Conclusão:  Essa técnica apresenta grande potencial de correção do joelho recurvato no esqueleto imaturo, sendo uma excelente alternativa aos métodos mais agressivos atualmente utilizados para o tratamento dessa deformidade. Nível de Evidência IV, Série de Casos

Descritores: Retroversão Óssea; Procedimentos Ortopédicos; Procedimentos Cirúrgicos Minimamente Invasivos; Articulação do Joelho; Crescimento e Desenvolvimento; Lâmina de Crescimento

INTRODUCTION

Genu recurvatum, also known as knee recurvatum, is characterized as a hyperextension deformity of the knee in the sagittal plane and, when left untreated, is associated with short- and long-term complications such as joint pain and early gonarthrosis. At the extreme end of the spectrum, there may even be anterior dislocation of the knee.1), (2), (3

Congenital recurvatum, an uncommon deformity of the knee in children, is caused by conditions such as arthrogryposis, (4 cerebral palsy, (5)-(7 poliomyelitis, sequelae of tibial tuberosity fractures, (8),(9 and some syndromes with generalized joint hypermobility. (1),(10

It is important to note that the treatment of genu recurvatum is challenging. When the deformity is significant and surgical correction is indicated, soft tissue surgical procedures can be used, such as quadricepsplasty11 and hamstring lengthening, (6),(12 as well as osteotomies of the distal femur and proximal tibia with internal13 or external14)-(16 fixation to correct bone alignment. The surgical procedures mentioned above are aggressive and require a long recovery time, in addition to risks such as neurovascular injury, compartment syndrome, and infections.

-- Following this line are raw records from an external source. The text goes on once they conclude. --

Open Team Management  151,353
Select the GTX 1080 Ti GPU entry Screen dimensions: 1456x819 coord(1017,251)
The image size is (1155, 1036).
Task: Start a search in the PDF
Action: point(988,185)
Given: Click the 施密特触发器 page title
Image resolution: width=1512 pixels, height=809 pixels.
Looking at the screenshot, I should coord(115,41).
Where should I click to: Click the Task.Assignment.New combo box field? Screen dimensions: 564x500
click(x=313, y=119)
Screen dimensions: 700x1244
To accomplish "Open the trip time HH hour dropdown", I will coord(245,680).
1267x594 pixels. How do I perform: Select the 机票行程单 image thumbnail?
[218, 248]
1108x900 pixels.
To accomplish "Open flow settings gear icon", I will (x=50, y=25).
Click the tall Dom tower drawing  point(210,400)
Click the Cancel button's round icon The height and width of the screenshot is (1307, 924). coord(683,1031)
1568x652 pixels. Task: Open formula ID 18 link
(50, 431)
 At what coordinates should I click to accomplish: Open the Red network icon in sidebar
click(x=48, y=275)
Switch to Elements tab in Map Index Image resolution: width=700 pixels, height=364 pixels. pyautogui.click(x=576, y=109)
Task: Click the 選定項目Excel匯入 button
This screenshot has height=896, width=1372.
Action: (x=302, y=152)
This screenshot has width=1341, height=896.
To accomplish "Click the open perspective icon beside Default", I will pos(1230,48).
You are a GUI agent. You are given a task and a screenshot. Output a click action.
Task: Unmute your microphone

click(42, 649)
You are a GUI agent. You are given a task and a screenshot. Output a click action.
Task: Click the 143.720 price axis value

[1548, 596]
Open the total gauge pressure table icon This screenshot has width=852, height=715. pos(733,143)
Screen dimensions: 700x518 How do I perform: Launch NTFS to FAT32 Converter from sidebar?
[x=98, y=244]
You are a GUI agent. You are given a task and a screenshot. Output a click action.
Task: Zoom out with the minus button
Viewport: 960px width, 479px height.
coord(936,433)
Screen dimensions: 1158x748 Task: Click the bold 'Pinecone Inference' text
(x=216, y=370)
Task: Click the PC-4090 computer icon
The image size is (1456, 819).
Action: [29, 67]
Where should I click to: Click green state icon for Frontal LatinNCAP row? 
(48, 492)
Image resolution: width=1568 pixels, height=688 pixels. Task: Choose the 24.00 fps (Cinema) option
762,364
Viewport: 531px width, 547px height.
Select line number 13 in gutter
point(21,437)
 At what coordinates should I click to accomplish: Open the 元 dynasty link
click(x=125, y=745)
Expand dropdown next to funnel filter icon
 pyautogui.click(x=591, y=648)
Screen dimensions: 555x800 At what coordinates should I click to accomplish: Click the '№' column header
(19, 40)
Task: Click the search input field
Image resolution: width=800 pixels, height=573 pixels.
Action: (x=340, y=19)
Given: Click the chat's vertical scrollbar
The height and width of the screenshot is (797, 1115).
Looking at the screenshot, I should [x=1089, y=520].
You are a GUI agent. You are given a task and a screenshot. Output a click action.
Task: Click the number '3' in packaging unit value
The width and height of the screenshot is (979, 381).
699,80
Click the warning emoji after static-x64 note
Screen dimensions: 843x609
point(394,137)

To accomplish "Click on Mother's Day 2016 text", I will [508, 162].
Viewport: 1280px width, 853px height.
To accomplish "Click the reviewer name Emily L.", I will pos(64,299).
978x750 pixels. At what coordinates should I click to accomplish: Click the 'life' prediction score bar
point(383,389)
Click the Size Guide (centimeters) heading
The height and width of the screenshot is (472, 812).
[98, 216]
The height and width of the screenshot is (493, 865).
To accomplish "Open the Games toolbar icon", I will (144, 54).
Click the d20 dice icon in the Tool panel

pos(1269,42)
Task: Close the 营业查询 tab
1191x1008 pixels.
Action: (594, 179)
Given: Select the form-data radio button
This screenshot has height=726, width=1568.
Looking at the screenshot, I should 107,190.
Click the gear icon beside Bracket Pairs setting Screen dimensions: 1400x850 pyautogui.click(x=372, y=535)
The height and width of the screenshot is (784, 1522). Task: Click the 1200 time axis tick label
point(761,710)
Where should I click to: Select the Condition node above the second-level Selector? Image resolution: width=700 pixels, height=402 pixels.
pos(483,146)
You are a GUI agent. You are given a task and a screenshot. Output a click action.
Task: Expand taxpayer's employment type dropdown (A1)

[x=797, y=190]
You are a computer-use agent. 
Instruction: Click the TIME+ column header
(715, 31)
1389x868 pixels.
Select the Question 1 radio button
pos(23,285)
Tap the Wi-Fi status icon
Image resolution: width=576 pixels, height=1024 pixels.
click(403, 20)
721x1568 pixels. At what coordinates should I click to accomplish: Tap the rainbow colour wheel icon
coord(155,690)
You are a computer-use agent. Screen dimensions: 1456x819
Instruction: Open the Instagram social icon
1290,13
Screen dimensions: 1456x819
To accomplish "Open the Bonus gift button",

In this context, in search of less aggressive methods with excellent potential for correcting this angular deformity, we used guided growth with posterior hemiepiphysiodesis of the distal femur to correct recurvatum. This article presents a surgical technique using two transphyseal cannulated screws inserted into the posterior portion of the distal femoral physis and the clinical and radiographic results of three patients treated with this method.

METHODS

Casuistry

Three patients were treated, totaling four knees with genu recurvatum, three on the left side and one on the right side. Two had arthrogryposis multiplex congenita (one patient with bilateral recurvatum and one with unilateral recurvatum) and one had a unilateral deformity caused by joint hypermobility.

All the patients’ legal guardians signed an informed consent form before the surgical treatment and the procedures followed the norms of the Human Research Ethics Committee with the protocol approved by the Research Ethics Committee of the Hospital das Clínicas of the Faculty of Medicine of the University of São Paulo under number 4.334.540.

Surgical technique

With the patient in horizontal dorsal decubitus, two 1 cm longitudinal incisions were made on the anterior surface of the distal thigh and blunt dissection was performed through the quadriceps muscle to the anterior surface of the distal femur, in an area proximal to the epiphyseal disc.

Using percutaneous methods and fluoroscopic guidance with images in the coronal and sagittal planes, two guide wires, one for each incision, were passed from anterior to posterior and proximal to distal. They crossed the distal femoral epiphyseal disk in its posterior third, close to the subchondral limit of the medial and lateral femoral condyles.

Two cannulated screws with a diameter of 5.5 mm, threaded along their entire length, were inserted through the guide wires, with the tips of the screws positioned completely within the distal femoral epiphysis (Figure 1A and 1B). The subcutaneous tissue and skin were then sutured.

Figure 1
Intraoperative control of the posterior hemiepiphysiodesis of the distal femur, with two cannulated screws guided by metallic wires (A - side view; B - anteroposterior view), for the treatment of genu recurvatum deformity due to joint hypermobility in a 9-year-old patient.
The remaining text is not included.